Prof. Dr. Süleyman Yılmaz, “Sanal ortamda lüzumsuz ve aşırı zaman geçiren öğrenciler sosyalleşme ve aile kavramını yitirmeye, bireysel tatminini buralarda kazanmaya çaba sarf etmeye başladı. Bunun elbette kişilik ve ruhsal bozulmayı tetiklediği bir vakıadır” dedi.
LÜTFİYE KEF - İSTANBUL
ASÜ Eğitim Fakültesi Öğretim Üyesi Prof. Dr. Süleyman Yılmaz, Nursan Kariyer Günleri kapsamında Hatay Payas Nursan Anadolu Lisesinde gençlerle buluşup, “Riskler ve Fırsatlarıyla Endüstri 4.0 ve Yapay Zeka” konulu konferans verdi. Profesör Yılmaz baş döndürücü hızla gelişen modern teknolojilerle ilgili şu konulara değindi: “Bilim tarihini iki okul derinden etkilemiştir. Bunlardan birisi M Ö. 4. Yüzyılda kurulan Atina Okulu, diğeri ise bizim coğrafyamızda etkili olan M.S. 7. Yüzyılda kurulan Harran Okulu. Bilim tarihindeki buluşlar 1543’te İstanbul’un fethine kadar doğrusal bir seyir izlerken, 1454’te Alman Götenberg’in matbaayı keşfetmesiyle farklı bir boyuta evrilmiş ve üstel bir gelişme göstermiştir. 20. Yüzyılın başları klasik atom teorinden modern atom teorisine dönüştüğünde atom altı dünyası CERN diye bir gerçeği ortaya çıkarmıştır. Dünyanın ortak bütçesiyle kurulan bu konsorsiyum atomun parçalanması, atom altı parçacıklar, büyük patlama deneyi ve günümün pek çok teknolojik gelişmelerine öncülük etmiştir. 21. Yüzyıl ve beraberinde gelen salgınlar yeni fırsatlara da gebeydi Covid-19’un ölümcül etkisi diğer taratan çevrimiçi uygumlalar bir taraftan 5G teknolojisini, bir taraftan sanal gerçekliği, diğer taraftan gençlerin yeni bir paralel evreni olan Metaverse gerçeğini tetiklemiştir. Bu gelişmelerde 5G teknolojisiyle uzaktan beyin ameliyatları yapılırken, uzaktan kontrol sistemleri aklın sınırlarını zorlamıştır.

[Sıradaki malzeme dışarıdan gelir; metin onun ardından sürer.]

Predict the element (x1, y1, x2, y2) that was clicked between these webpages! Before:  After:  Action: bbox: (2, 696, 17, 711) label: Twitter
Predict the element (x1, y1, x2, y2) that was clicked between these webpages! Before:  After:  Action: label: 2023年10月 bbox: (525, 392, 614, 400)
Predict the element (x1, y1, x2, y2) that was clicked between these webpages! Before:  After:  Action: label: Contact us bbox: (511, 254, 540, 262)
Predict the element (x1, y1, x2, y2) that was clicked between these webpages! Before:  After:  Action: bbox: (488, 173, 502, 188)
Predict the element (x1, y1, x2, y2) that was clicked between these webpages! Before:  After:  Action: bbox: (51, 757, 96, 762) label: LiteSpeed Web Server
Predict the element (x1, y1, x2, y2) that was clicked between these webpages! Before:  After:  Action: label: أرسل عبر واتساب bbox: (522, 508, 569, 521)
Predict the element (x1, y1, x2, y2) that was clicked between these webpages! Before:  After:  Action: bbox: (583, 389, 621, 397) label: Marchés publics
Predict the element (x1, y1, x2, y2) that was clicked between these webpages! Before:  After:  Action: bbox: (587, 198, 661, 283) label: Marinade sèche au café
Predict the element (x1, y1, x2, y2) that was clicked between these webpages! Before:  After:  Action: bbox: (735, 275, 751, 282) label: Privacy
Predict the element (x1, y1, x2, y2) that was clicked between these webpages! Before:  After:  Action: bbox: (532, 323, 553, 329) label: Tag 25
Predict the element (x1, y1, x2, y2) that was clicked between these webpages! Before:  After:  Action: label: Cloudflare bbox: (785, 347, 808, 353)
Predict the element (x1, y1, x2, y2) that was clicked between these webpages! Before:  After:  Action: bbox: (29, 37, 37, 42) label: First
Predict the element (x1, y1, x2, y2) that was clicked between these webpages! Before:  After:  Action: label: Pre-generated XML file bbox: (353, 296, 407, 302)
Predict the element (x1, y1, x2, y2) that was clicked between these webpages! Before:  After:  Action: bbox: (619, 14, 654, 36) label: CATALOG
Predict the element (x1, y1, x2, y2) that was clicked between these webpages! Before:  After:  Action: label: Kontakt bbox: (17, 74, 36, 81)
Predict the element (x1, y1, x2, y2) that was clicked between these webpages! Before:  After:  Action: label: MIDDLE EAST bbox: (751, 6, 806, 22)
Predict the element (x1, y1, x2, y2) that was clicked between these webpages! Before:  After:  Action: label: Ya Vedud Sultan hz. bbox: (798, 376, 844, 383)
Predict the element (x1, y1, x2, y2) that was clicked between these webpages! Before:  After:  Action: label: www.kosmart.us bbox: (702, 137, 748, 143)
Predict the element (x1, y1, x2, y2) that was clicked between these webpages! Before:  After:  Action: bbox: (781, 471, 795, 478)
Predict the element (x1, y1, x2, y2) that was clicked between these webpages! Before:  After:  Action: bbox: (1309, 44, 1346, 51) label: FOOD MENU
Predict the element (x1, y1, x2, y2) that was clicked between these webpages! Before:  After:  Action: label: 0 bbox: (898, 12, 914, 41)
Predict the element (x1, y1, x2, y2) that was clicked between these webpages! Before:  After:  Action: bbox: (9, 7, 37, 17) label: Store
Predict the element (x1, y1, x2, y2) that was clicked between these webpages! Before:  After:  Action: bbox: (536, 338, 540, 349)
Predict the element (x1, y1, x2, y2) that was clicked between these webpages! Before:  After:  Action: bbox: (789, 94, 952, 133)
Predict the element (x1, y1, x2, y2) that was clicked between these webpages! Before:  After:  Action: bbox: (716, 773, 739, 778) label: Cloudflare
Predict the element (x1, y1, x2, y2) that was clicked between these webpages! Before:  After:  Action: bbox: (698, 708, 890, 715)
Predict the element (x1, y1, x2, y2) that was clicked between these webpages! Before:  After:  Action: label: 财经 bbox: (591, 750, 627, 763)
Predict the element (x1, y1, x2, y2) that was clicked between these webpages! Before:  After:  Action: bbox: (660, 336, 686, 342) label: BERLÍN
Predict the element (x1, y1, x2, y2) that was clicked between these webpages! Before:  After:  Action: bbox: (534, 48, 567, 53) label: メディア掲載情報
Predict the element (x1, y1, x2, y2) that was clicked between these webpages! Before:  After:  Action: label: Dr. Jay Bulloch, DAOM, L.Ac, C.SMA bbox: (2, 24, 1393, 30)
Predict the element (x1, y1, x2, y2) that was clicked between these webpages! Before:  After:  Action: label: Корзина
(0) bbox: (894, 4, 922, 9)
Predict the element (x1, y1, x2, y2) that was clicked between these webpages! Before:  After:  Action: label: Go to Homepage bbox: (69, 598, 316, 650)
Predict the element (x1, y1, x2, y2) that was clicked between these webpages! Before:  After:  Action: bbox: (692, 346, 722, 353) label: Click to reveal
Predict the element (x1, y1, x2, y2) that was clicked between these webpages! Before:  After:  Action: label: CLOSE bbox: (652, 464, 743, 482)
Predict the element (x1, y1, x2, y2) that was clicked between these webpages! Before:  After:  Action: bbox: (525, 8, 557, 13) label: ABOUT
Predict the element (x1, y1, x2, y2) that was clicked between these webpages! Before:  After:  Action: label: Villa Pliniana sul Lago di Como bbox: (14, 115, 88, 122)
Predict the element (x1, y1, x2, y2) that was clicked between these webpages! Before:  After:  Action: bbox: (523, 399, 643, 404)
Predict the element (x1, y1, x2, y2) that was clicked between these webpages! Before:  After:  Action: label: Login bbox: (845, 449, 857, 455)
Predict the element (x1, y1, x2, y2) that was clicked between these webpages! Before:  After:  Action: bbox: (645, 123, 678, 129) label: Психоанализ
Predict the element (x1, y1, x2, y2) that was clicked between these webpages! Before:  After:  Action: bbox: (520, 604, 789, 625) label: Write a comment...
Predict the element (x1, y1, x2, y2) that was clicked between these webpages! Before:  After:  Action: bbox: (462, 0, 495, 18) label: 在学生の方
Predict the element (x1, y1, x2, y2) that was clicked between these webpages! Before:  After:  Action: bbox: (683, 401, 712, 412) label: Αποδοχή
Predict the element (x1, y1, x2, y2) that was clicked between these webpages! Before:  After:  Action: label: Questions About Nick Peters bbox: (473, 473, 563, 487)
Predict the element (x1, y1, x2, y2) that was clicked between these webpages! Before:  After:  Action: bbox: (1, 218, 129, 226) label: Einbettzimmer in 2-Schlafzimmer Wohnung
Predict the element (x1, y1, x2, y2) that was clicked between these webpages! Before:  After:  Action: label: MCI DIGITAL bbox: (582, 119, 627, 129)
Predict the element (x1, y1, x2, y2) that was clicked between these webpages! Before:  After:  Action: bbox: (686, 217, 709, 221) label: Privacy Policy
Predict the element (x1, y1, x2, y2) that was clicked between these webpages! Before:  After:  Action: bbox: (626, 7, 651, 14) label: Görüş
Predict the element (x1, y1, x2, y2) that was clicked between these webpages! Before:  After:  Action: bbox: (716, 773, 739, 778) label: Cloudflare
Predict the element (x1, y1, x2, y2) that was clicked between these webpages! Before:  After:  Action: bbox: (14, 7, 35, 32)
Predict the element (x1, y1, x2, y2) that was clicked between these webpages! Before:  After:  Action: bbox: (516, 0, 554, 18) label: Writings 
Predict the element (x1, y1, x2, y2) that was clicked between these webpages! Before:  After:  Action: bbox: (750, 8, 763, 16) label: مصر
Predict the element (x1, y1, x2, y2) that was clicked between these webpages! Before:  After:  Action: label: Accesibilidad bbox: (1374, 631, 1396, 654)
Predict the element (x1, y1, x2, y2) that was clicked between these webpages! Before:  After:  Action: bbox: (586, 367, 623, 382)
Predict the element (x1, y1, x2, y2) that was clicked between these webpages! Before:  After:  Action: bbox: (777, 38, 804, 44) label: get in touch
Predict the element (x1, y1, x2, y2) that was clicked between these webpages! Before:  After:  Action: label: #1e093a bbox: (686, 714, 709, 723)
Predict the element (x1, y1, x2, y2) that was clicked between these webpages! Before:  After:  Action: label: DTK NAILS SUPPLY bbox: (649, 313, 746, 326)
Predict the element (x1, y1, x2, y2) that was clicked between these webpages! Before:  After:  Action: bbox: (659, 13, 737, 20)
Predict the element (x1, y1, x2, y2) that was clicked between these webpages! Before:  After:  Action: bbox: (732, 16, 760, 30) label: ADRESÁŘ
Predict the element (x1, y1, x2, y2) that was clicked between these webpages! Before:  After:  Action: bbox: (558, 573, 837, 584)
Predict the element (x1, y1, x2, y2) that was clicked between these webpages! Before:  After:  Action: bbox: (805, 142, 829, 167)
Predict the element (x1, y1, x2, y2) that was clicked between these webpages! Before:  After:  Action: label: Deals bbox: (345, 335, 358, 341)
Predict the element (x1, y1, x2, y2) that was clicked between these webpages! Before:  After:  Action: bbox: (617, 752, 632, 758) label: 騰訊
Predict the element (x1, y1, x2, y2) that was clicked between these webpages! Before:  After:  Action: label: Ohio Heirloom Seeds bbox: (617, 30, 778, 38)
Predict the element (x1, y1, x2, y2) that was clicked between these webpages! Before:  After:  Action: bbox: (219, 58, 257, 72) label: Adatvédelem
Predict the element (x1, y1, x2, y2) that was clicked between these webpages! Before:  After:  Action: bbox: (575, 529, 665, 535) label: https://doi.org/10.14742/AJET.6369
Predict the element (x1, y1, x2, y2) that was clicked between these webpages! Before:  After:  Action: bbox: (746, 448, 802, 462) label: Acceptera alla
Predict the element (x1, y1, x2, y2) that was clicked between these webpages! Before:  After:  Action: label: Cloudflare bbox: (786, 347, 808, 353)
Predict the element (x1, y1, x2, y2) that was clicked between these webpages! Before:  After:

Teknolojiyi bağımlılığa dönüştürmeden kullanmalıyız
Dijital dünyanın ilerlemesiyle sosyal hayatımızın yeni bir gerçeği olan z-kuşağı kendi kurdukları paralel evrenin dijital yerlileri olarak, yeni bir dil geliştirdiler. Bu ortak dil teknoloji diliydi. Artık kelimeler, cümleler bile yarım ağız konuşulan yeni jargona dönüşmektedir. MEB ve TÜBİTAK gibi ilgili eğitim ve teknoloji birimleri kurumsal işleyişine yeni bir boyut getirip, teknolojiyi eğitim ve uygulama süreçlerine taşıdılar. Meb’teki Tasarım Beceri Atölyeleri ve Tübitak’taki Dene Yap Atölyeleri bilimin, fennin, teknolojinin, mühendislik, matematik ve sanat becerilerinin özeti olan STEM-A ve Yapay Zekâ kavramlarını yaygınlaştırma çabası veriyor. Böylece gençliğin teknolojik derinliğine dönük, robotik, kodlama, tasarım, uzak ve sibernetik gibi pek çok uygulama hayatın vazgeçilmez bir gerçeği haline gelmiş oldu. Artık Chat CPT 4.0 yapay zeka programları öğrenci ödevlerine, akademisyenlerin bilimsel çalışmalarına, hatta sinema filmlerinin çekimlerine bile ilham kaynağı oldu. Bu kadar teknolojiyle içli dışlı olmanın elbette sosyal hayata dair yan etkileri olacaktır. Sanal ortamda lüzumsuz ve aşırı zaman geçiren öğrenciler sosyalleşme ve aile kavramını yitirmeye, kendine özgü kurdukları sanal dünyanın dehlizlerine sığınarak, bireysel tatminini buralarda kazanmaya çaba sarf etmeye başladı. Bunun elbette kişilik ve ruhsal bozulmayı tetiklediği bir vakıadır. Teknoloji olmalı ama bağımlılığa dönüştürmeden dozunda ve lehte kullanmasını bilmeliyiz.”